Twenty-eight patients were evaluable for efficacy. The ORR for these patients was 36% (n=10).
The complete response (CR) rate was 22% (n=6), and the partial response (PR) rate was 14% (n=4). Twenty-five percent of patients (n=7) had stable disease, and 39% (n=11) progressed.
Dr Falchi noted that the ORR was “much higher” in patients with T-cell lymphoma than in those with B-cell lymphoma—80% (n=8) and 11% (n=2), respectively.
The CR rates were 50% (n=5) in T-cell lymphoma patients and 5.5% (n=1) in B-cell patients. PR rates were 30% (n=3) and 5.5% (n=1), respectively. Thirty-nine percent (n=7) of B-cell patients had stable disease, but none of the T-cell patients did.
“Patients with non-T-cell lymphoma were much more likely to progress on treatment,” Dr Falchi noted. “Half of them did so [n=9].”
This is in comparison to the 20% of T-cell lymphoma patients who progressed on treatment (n=2).
Disease subtypes for complete responders included transformed follicular lymphoma (n=1), T-lymphoblastic lymphoma (n=1), adult T-cell leukemia/lymphoma (n=1), extranodal NK/T-cell lymphoma (n=1), and angioimmunoblastic T-cell lymphoma (n=2).
Partial responders had follicular lymphoma (n=1), cutaneous peripheral T-cell lymphoma (n=1), cutaneous anaplastic large-cell lymphoma (n=1), and angioimmunoblastic T-cell lymphoma (n=1).

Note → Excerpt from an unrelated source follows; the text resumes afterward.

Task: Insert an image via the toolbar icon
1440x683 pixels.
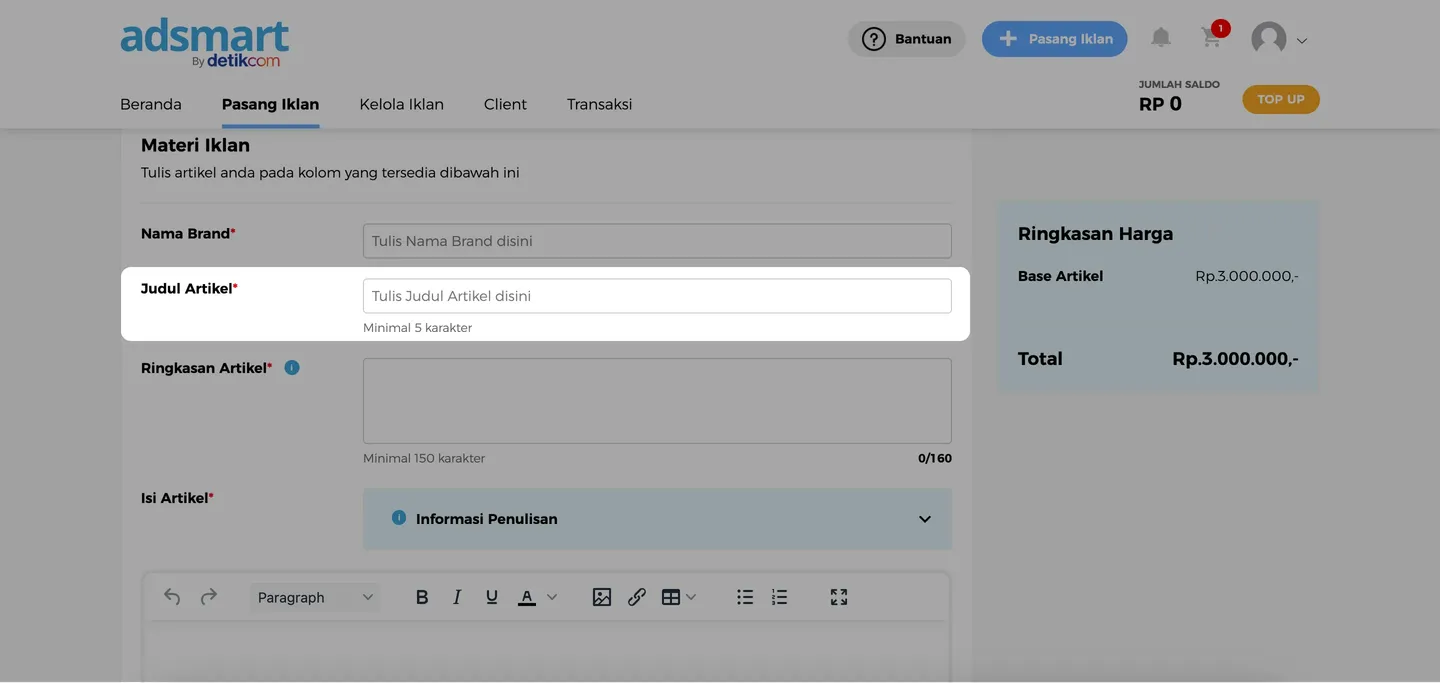Action: point(601,597)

The 2 responders with B-cell lymphoma (1 CR and 1 PR) ultimately progressed and died.
Of the 8 responders with T-cell lymphoma, 3 have an ongoing CR, and 2 of these patients proceeded to transplant.
One T-cell patient who achieved a CR and proceeded to transplant was lost to follow-up. Another died after transplant.

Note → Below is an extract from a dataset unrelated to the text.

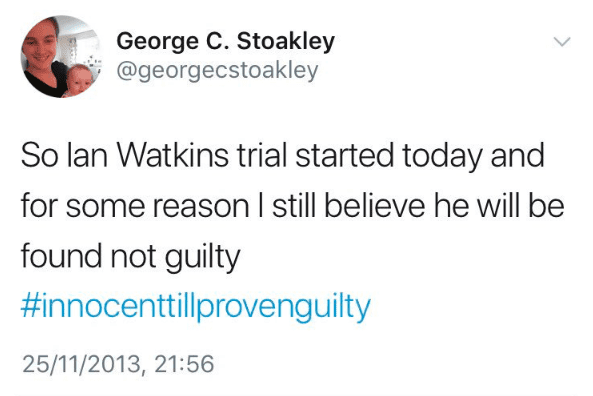Click the baby's face in the avatar
593x396 pixels.
tap(81, 78)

Two T-cell patients who achieved a PR progressed and died. And 1 patient has an ongoing PR.
In total, 75% of patients (n=21) progressed. The median PFS for the entire study cohort was 3.6 months (range, 1.5-5.7).

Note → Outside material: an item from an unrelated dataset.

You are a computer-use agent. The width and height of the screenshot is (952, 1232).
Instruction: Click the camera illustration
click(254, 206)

The median PFS was 2.2 months (range, 1.1-3.2) for patients with B-cell lymphomas and was not reached for the T-cell lymphoma patients.
Eighty-nine percent of B-cell patients progressed (n=16), as did 40% of T-cell patients (n=4).
Dr Falchi and his colleagues are now conducting studies to correlate the pharmacokinetics of azacitidine-romidepsin with genome-wide methylation and correlate TET2, IDH2, and DNMT3A mutation status with clinical response.